## LISTA ZADAŃ:
1. Sprawdź, czy te zdania zgadzają się z tekstem o pytaniach do pana Nadbereżnego: (a) autor komentuje na portalu Stalowka.Net pod wymyślonymi nickami; (b) autor jest współautorem programu AKTYWNI 60+; (c) przytoczona wypowiedź Marszałka Ortyla padła 19 września 2014 roku. Przy każdym napisz „tak” albo „nie” i dosłownie przytocz słowa tekstu, które o tym przesądzają.
2. Pisz dalej tekst o pytaniach do pana Nadbereżnego, zaczynając zaraz po jego ostatnim zdaniu.

## PODANY TEKST:
======

Radny Rady Miejskiej w Stalowej Woli kadencji 2006–2010, 2010–2014
Ekonomista, fotograf, komentator samorządowy

Już od pewnego czasu słyszę od osób z kręgu pana Nadbereżnego, że siedzę na portalach i komentuję pod wymyślonymi Nickami poczynania pana Nadbereżngo, czy radnych. Pierwszy raz usłyszałem o tym przeszło miesiąc temu. No cóż, w Urzędzie Miasta myślą, że krytycznym okiem na władze miasta patrzy tylko Przytuła.

Niestety Przytuła nie jest jedynym mieszkańcem Stalowej Woli, który czyta, co się dzieje w mieście z portalu internetowego. Tak zdarza mi się komentować na portalu Stalowka.Net pana Nadbereżnego, piszę to podpisując się swoim imieniem i nazwiskiem oraz podaje adres email. To, co piszę w komentarzu, nie odbiega od tego, co piszę na swojej stronie internetowej, czyli zadaję władzy pytania i przy okazji ponowię swoje pytania:

Czy pan Nadbereżny chce podnieść podatki dla mieszkańców miasta Stalowa Wola?

Czy pan Nadbereżny planuje konsolidować kredyty i w ten sposób przeciągnąć w spłacie dług miasta, co może spowodować zwiększenie zadłużenia?

Czy pan Nadbereżny uczciwie wygrał konkurs w Urzędzie Marszałkowskim na dyrektora? Przypomnę tu ponownie wypowiedz pana Ortyla – Marszałka Województwa, sugerująca, że konkurs był po prostu ustawką. Cytat z rozpoczęcia kampanii wyborczej PiS w Stalowej Woli (19 września 2014 roku). Słowa te wypowiada Marszałek Województwa Podkarpackiego Władysław Ortyl – Prawo i Sprawiedliwość: „Bardzo szybko musiałem podejmować decyzje, aby zwrócić się do niego (Lucjusza Nadbereżnego), żeby zechciał prowadzić Departament Administracyjny w Moim Urzędzie Marszałkowskim. W Moim, Naszym samorządowym Urzędzie Marszałkowskim, jest to jeden z największych Departamentów, ale od niego zależy jego sprawność funkcjonowania organizacyjnego i administracyjnego Urzędu (w tym i zatrudnienie osób)”. Posiadam nagranie audio tej wypowiedzi, jest ona też dostępna na youtube od ponad pół roku.

Dlaczego zaczął pan Nadbereżny od zatrudniania swoich kolesi i tych, co startowali w wyborach z list PiS w tym syna senator Janiny Sagatowskiej ?

Mam pytanie, które zadawał mi jeden mieszkaniec na ulicy, a następnie sam to otrzymałem. Jeden z pracowników Urzędu Miasta wysłał mi zaproszenie na wydarzenie z facebooka w godzinach pracy. Ciekawy jestem czy ta osoba, była wówczas w pracy, a jak tak to, dlaczego siedzi na facebooku?

Dlaczego nie realizuje pan obietnic wyborczych, np. darmowa jazda komunikacją miejską dla osób korzystających z programu, którego jestem współautorem AKTYWNI 60+ ?. Taki też był mój wniosek w poprzedniej kadencji rady, a następnie umieścił pan ten wniosek w swoim programie wyborczym.

======

## WIERSZE DANYCH:
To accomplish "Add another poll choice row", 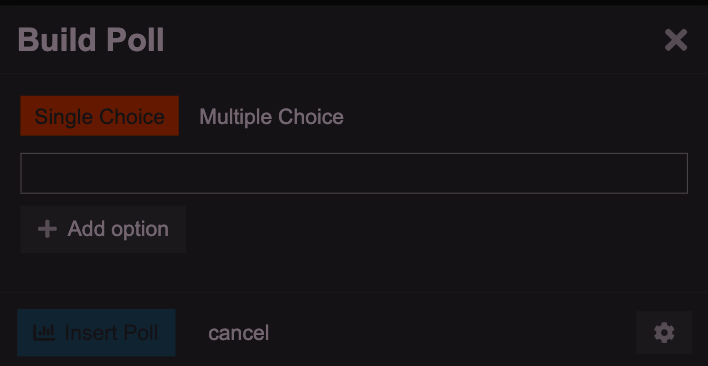I will [103, 229].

======

## ODPOWIEDZI:
1.
(a) Nie: „piszę to podpisując się swoim imieniem i nazwiskiem oraz podaje adres email”.
(b) Tak: „programu, którego jestem współautorem AKTYWNI 60+”.
(c) Tak: „Cytat z rozpoczęcia kampanii wyborczej PiS w Stalowej Woli (19 września 2014 roku)”.

2.
Dlaczego zabrania się mi wypowiadania publicznie na imprezach miejskich? Otrzymuję informacje, że „odgórnie” zabrania się Przytule wchodzić na scenę.

Te i inne pytania, które stawiam wysyłam pisma do Urzędu, piszę na forum ogólnym mam prawo je zadawać. Mieszkam w Stalowej Woli i kocham swoje miasto. Mamy jeszcze demokrację i wolność słowa w Polsce.

Natomiast pan Nadbereżny traktuje Stalową Wolę jak własny folwark, tu chcę przypomnieć, że takie zarzuty wystawiał pan Nadbereżny swojemu poprzednikowi. Ja podałem pana Nadbereżnego na Policję w dniu 17 maja za naruszenie prawa wyborczego. Poniżej przedstawiam Państwu dwa zdjęcia, jedno zasłonięte, przed domem pana Nadbereżnego (też rodziców), gdzie umieścił pan Nadbereżny lawetę z banerem pana Dudy, a następnie ta laweta została umieszczona na placu przy zbiegu ulic Popiełuszki – Okulickiego. Teren, na którym została umieszczona laweta prawdopodobnie nie należy do gminy, tylko do PKN Orlen i została tam postawiona nielegalnie.

Żeby takie lawety z banerami umieszczać nawet na prywatnym terenie, jakim jest dom pana Nadbereżnego czy rodziców, powinna być sporządzona umowa odpłatna. To samo dotyczy lawety umieszczonej na terenie miejskim lub PKN Orlen. Tak stanowi prawo, a pan Nadbereżny jako rzekomo z wykształcenia prawnik, powinien o tym wiedzieć. Następnie ta laweta przed ciszą wyborczą została umieszczona na ulicy Poniatowskiego na trawniku parkingu przy łuku drogi zjazdu na działki. Czy postawiona została legalnie i zgodnie z prawem to zostanie sprawdzone.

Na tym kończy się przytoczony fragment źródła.